Le dernier soir commence par un tabassage en règle. En deux temps. D’abord sous la pluie des uppercuts verbaux des Sleaford Mods, avec un Jason Williamson en grande forme salivaire et son comparse Andrew Fearn qui est passé maître dans le maniement de la touche Play et de la canette de bière. Évidemment, la formule est minimaliste (un laptop, un micro), la barrière de la langue est conséquente, mais la conviction que mettent les anglais dans leurs assauts répétés est impressionnante : beats secs, basses post-punk, bile sociale se déversent sur nos tympans consentants. Avant de finir dans les cordes, on esquive les coups quelques minutes pour aller se faire rosser par le metal sudiste et plantureux de Weedeater. Gros coup de cœur pour le batteur Travis Owen qui projette de l’eau (l’arrosage c’est important) depuis ses toms et pousse à l’extrême la désolidarisation des membres nécessaire à son art. Retour à l’air libre pour soigner ses plaies avec la sophistication de Unknown Mortal Orchestra, parfois un peu complaisante en solos diverses et lorgnant vers un soft rock d’un autre age, mais depuis peu irriguée d’une sensibilité soul finalement bien agréable.

D’âme, il en est aussi question avec The Soft Moon, mais celle de Luis - I was born to suffer - Vasquez est totalement torturée. Et il continue à la supplicier via cette cold-wave syncopée et décharnée, aux couleurs résolument mattes : entre le noir Sisters of Mercy, le gris Joy Division et le rouge The Cure, période "Pornography". Avec des nuances tour à tour synth pop, indus, voire EBM... Pour peu qu’on soit sensible au postulat de départ, on se laisse avaler, digérer et recracher une heure plus tard. Si seulement ce tunnel vrillant avait directement pu déboucher sur la prestation d’Interpol. Non, avant cela il va falloir s’infliger le "concert" de Foxygen, grand cirque rock’n’roll totalement décousu et surjoué (non sans énergie), qui étire en longueur une imitation Thin White Duke/Mick Jagger mêlée à une séance d’aérobic, un atelier coiffure ou une partie de poker "improvisée" sur scène. Le meilleur morceau du pourtant surdoué binôme Sam France/Jonathan Rado sera ce soir "San Francisco", joué par la sono pendant un intermède en milieu de set.

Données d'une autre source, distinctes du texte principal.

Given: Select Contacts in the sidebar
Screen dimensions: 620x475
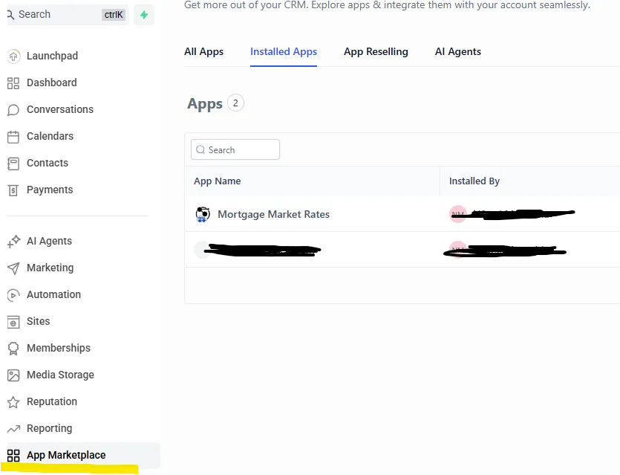Looking at the screenshot, I should 48,163.
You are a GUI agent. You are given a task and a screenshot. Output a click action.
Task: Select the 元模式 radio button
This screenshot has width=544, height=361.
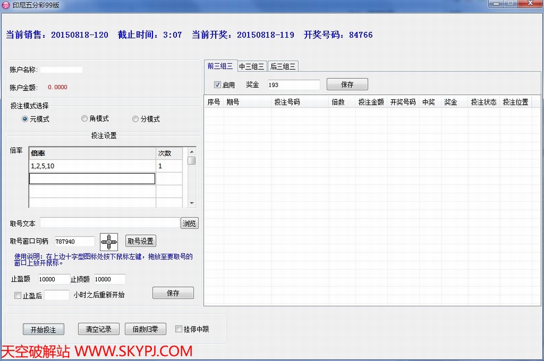click(x=25, y=119)
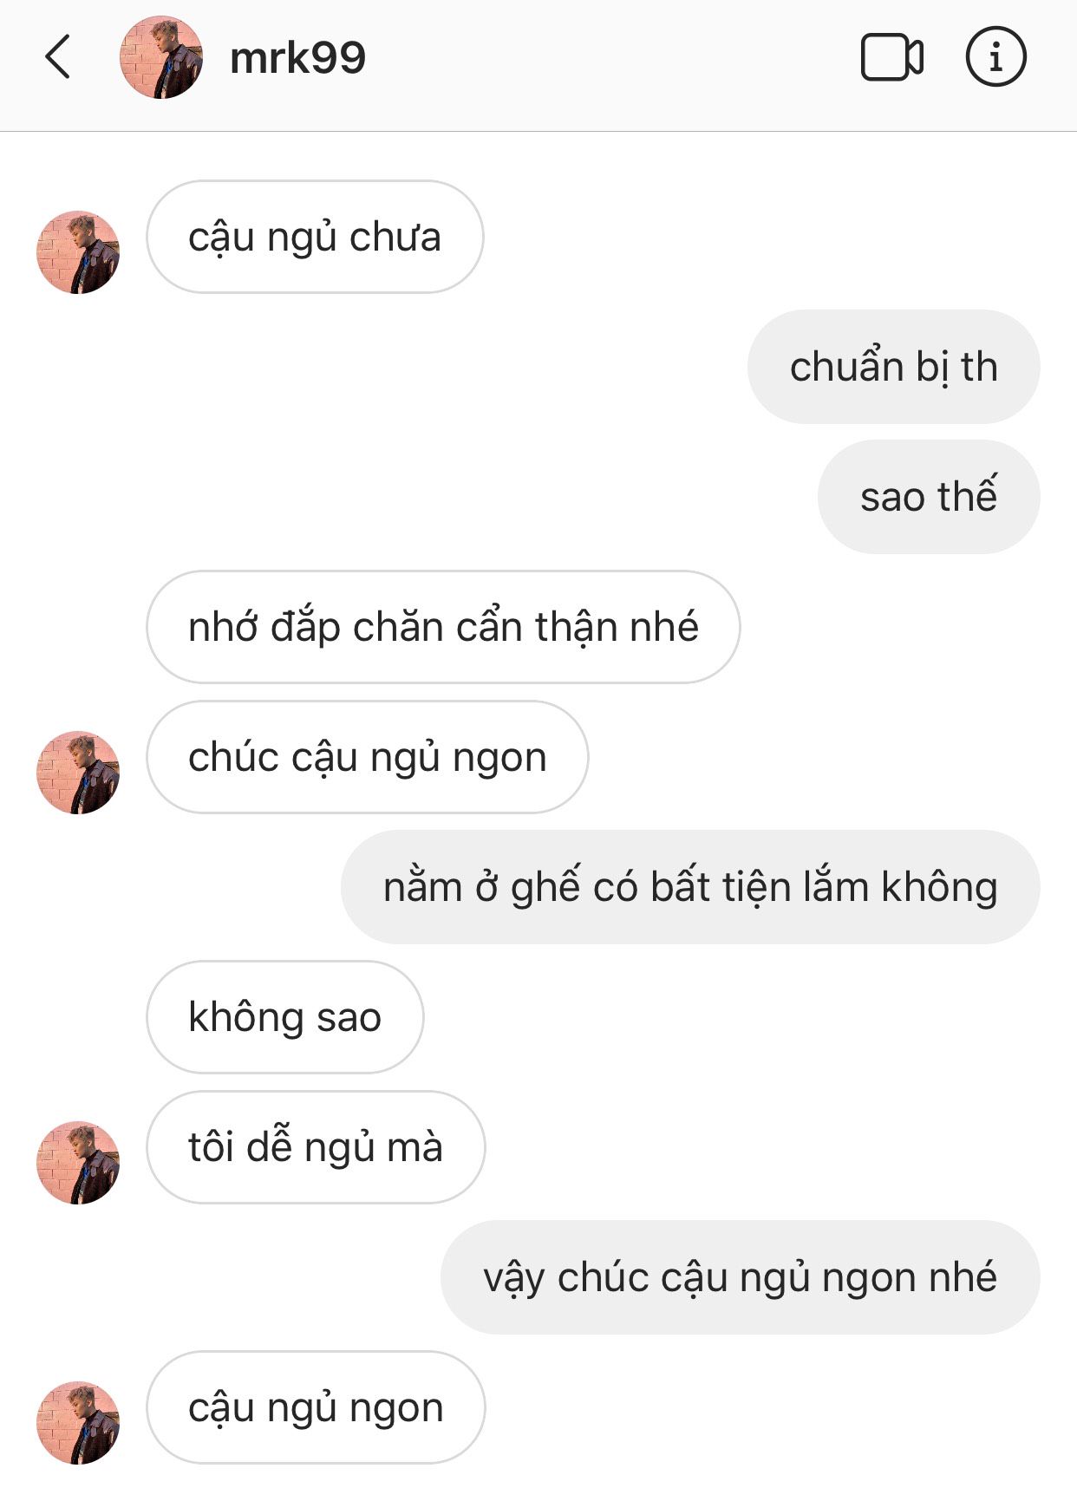Select "vậy chúc cậu ngủ ngon nhé" bubble

740,1277
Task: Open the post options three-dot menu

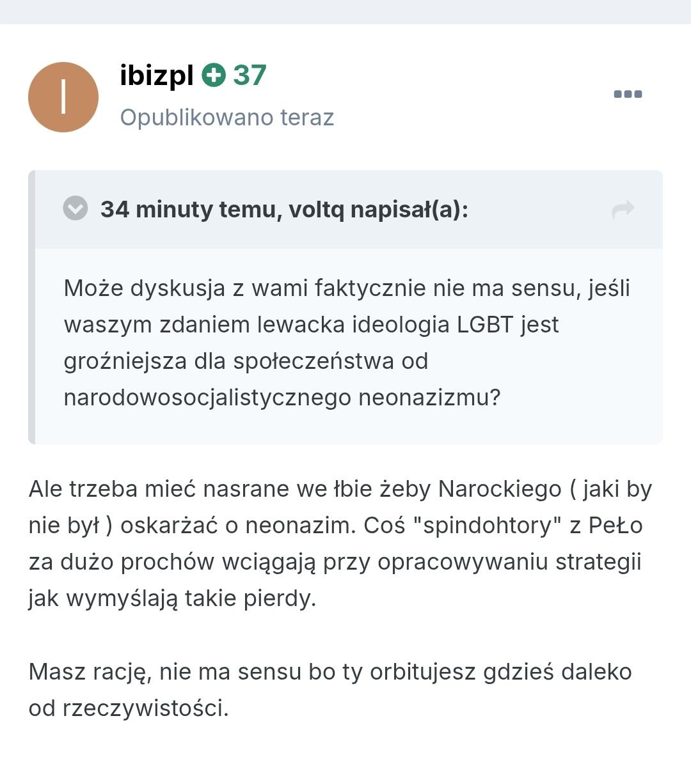Action: (628, 94)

Puisque Drenge n’y parvient pas vraiment, c’est auprès des sympathiques canadiens de Teenanger que l’on va se faire nettoyer les oreilles avec une énergie punk parfaitement détergente et salutaire.

Interpol, donc. On sait déjà depuis longtemps que Paul Banks et sa bande ne nous procureront plus les mêmes grands frissons que lors de leurs premières dates françaises en 2001. Mais, avec une discographie qui est globalement allée decrescendo (le dernier album est un petit sursaut), on est finalement rassuré de voir les new-yorkais encore capables d’offrir des prestations aussi solides. L’effet "madeleine de Proust" a sans doute compensé un aspect un peu réglementaire, mais le résultat est là : notre attention a été joliment captée sur toute la longueur du concert. Un dernier petit tour par le classicisme pop west-coast des Allah-Las ne sera pas de trop pour amortir la descente : Tinals 2015, c’est bel et bien fini pour nous.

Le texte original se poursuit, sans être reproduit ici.